On President Obama’s second Earth Day in office, how far have green jobs come toward fixing unemployment and environmental ills? The administration aims for 5 million green jobs to grow in the next 10 years. Should Americans still believe the “hype?” Here’s the latest in green jobs news from around the Web:
The White House early in 2009 announced $500 million for efforts to train green workers, and this January it described job-training grants worth $100 million of that package. But that’s not nearly enough cash for an effort that should be as big as the Space Race, says pundit Jesse Jenkins. And contrary to conventional wisdom, green jobs are already being exported beyond U.S. borders.

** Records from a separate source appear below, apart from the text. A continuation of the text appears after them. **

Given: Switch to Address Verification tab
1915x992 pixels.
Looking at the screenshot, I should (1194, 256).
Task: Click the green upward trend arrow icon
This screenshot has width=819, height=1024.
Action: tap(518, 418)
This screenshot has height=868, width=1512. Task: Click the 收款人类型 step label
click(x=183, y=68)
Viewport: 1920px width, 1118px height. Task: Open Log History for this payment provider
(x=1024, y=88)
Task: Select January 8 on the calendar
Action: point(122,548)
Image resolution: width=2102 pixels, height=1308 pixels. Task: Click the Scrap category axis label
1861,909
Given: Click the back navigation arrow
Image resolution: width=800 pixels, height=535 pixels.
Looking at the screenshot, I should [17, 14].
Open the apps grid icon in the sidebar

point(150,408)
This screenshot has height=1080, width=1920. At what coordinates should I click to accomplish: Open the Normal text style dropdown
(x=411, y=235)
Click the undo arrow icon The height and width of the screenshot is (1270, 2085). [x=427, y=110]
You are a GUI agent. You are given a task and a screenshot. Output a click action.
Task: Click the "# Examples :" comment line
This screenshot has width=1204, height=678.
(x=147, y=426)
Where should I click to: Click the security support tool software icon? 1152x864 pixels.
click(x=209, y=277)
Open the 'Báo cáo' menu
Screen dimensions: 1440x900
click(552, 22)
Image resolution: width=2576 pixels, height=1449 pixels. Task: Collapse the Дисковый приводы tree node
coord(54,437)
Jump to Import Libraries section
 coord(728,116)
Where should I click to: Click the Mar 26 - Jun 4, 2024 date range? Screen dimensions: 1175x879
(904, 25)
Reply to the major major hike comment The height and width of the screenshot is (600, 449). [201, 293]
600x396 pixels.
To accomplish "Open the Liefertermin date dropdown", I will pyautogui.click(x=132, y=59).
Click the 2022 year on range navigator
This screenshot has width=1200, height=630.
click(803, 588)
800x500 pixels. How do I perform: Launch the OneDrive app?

For now, “fewer than 200 factories in the United States are devoted to green production, employing no more than 15,000 workers.” Companies can apply for new, federal tax credits to boost U.S. manufacturing, but an economist finds that “fewer than 500 applications have been filed so far for the tax breaks, and if all were approved they would add just 75,000 green manufacturing jobs.”
Yet, 10 percent of employers have added new, green jobs in the past year, according to a CareerBuilder poll of 2,700 hiring managers. Among the green occupations described as earning more than $60,000 on the job Web site are hydrologist, solar energy system designer, waste management engineer and urban planner. (However, CareerBuilder’s GoingGreenJobs site was kaput on Wednesday.)